His belongings were already packed. She shivered anew, the memory of those two valises chilling her to the bone. If she protested now, there would be no second chance. He would leave.
And by the light of day, he would surely realize the absurdity of this very scene. He would shudder to think he’d nearly married a dowerless hoyden.
Say something
, her mind screamed. But her voice just wouldn’t obey. Lucy’s grip tightened over his arm. She wasn’t ready to let him go.
Looking askance at the others, Henry approached Jeremy and lowered his voice. “You’re certain this letter belongs to you, Jem? It wouldn’t do to let a simple misunderstanding decide the rest of your life, you know. For God’s sake, you’re an
earl.”
“Yes,” Jeremy replied, his own voice firm. Firm, and deliciously dark and determined, and strong enough to drive all objections straight from Lucy’s mind. “I’m an earl. And Lucy will be a countess.”
Silence.
Lucy felt everyone staring at her. No one said a word. Really, she thought. It was more than a bit rude. From the way they all gaped at her, one would think he’d announced something truly shocking.

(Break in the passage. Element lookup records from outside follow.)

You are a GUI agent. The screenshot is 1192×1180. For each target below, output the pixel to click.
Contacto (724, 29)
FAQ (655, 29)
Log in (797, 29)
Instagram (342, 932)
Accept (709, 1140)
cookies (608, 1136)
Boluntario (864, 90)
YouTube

Something like, “Lucy is a spy for Napoleon,” or “Lucy only has six months to live,” or “Lucy has decided to take up the harp.”
She forced her chin out. Well, now she couldn’t possibly protest.
Now it was a matter of pride.
Marianne recovered first. “Two engagements in one night. How exciting!” She rose from the edge of the fountain and crossed to Lucy’s side. “How wonderful,” she said, kissing Lucy on the cheek.
The others mumbled words that sounded vaguely congratulatory.
“And when will the blessed event take place?” Henry asked.
“Friday,” said Jeremy.
“Friday! This
Friday? Two days from now?” This outburst would have mortified Lucy much less had it not come from her own lips.